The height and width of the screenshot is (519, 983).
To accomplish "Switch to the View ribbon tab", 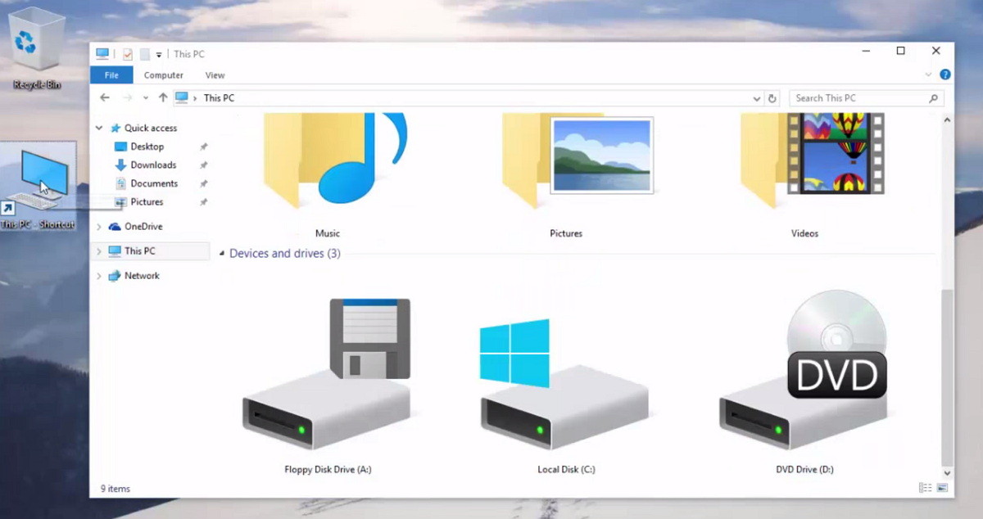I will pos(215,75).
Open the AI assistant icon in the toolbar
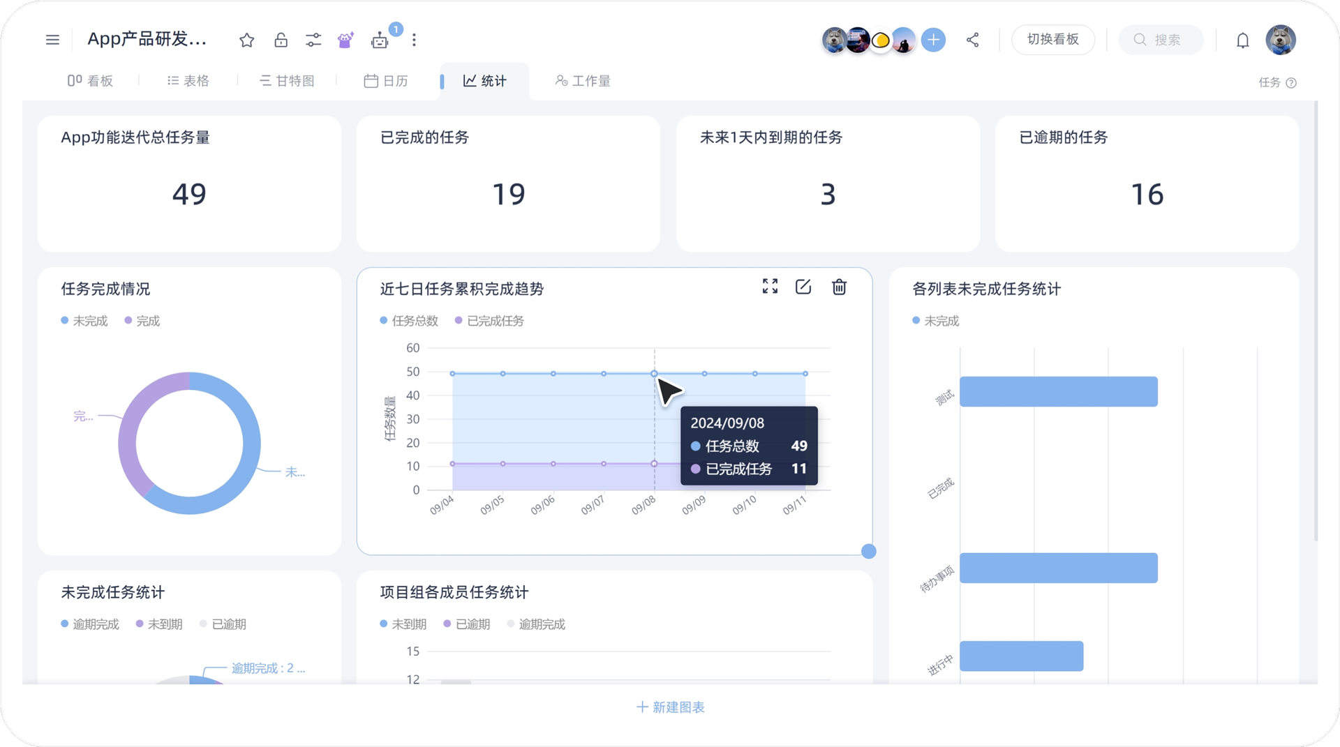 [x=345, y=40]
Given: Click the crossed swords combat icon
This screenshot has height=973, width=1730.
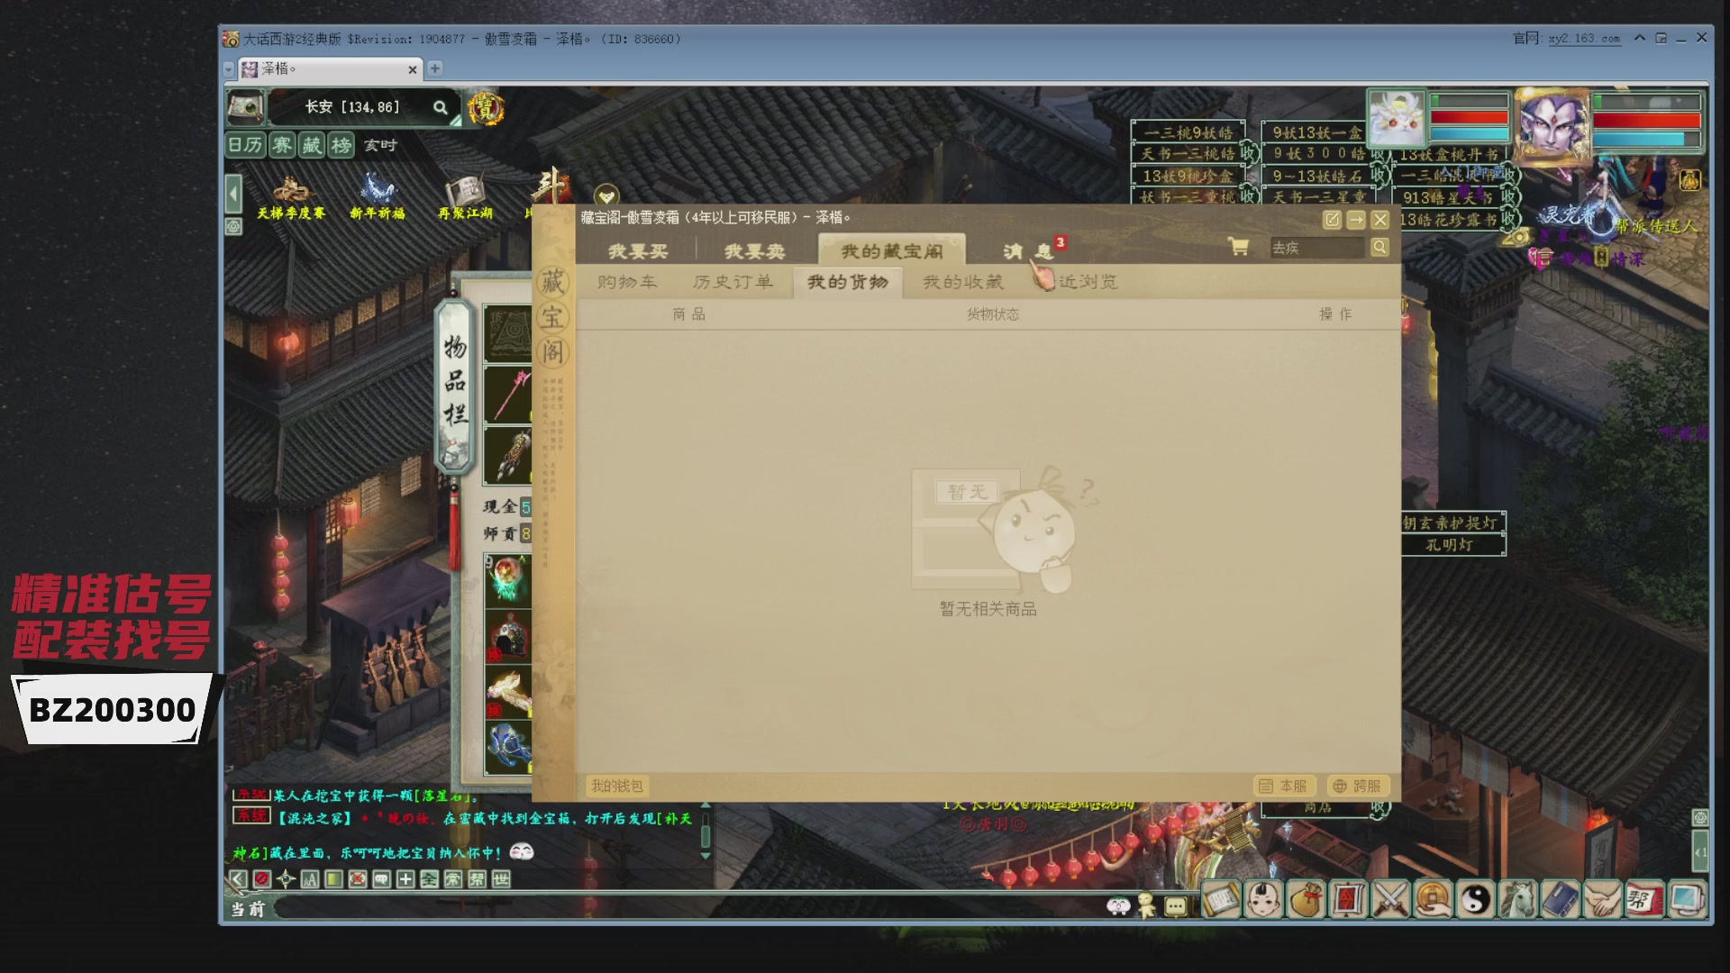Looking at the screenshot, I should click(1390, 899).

> **Task prompt**:
Write out again, word for word, everything in the material from the line containing "Open the AI assistant icon in the toolbar" down to the last line, both ends included. Leave the pictures out.

> **Result**:
Open the AI assistant icon in the toolbar
 [x=345, y=40]
Given: Click the crossed swords combat icon
This screenshot has height=973, width=1730.
Looking at the screenshot, I should click(1390, 899).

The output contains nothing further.